I reached out to Apple to confirm the authenticity of the email, but have yet to hear back. Here’s the full text of the alleged email exchange:

Q: Steve,

Could you please explain the necessity of the passive location-tracking tool embedded in my iPhone? It’s kind of unnerving knowing that my exact location is being recorded at all times. Maybe you could shed some light on this for me before I switch to a Droid. They don’t track me.

A: Oh yes they do. We don’t track anyone. The info circulating around is false.

Sent from my iPhone

Google actually addressed concerns of location tracking on Friday, with a spokesman for the company admitting that if a user opts-in to using location services (an option which is on by default when setting up an Android device for first use), anyonymized location data is regularly sent to the company in order to help “provide a better mobile experience on Android devices.”

According to a letter from Apple General Counsel Bruce Sewell last year, Apple collects data for similar purposes, but the assertion in the email above that “we don’t track anyone” would appear to contradict that. It’s probably more in reference to the “consolidated.db” file that stores location info locally. There’s nothing to suggest that the info stored in that file is accessible to outside parties, including Apple, so that’s probably what’s being referred in this case.
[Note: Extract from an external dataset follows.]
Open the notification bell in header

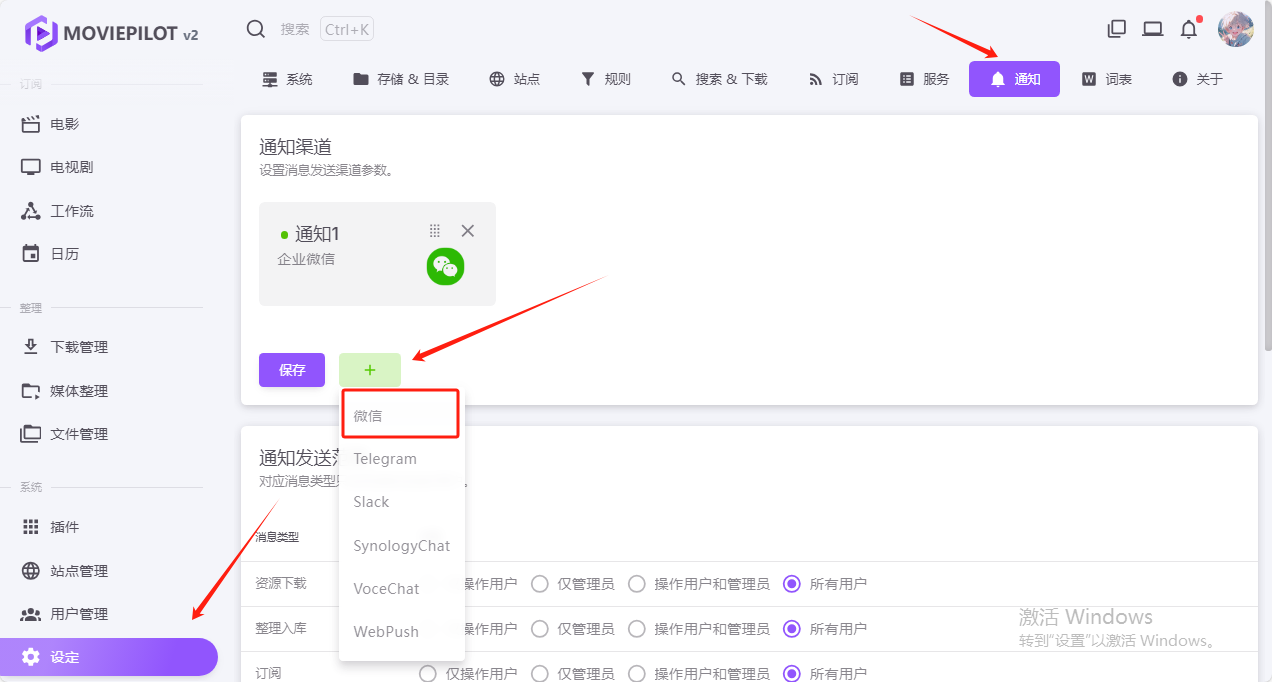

Apple’s iOS location tracking file has garnered a lot of attention from U.S. and international press and lawmakers since it was put on display by researchers at the Where 2.0 location services conference last week. We reported that it had actually been public knowledge for a while, but it didn’t catch the attention of the media the way it has now. Whether or not it’s being blown out of proportion, Apple will have to address the issue in some manner soon, since it doesn’t look like it’ll go away on its own at this point.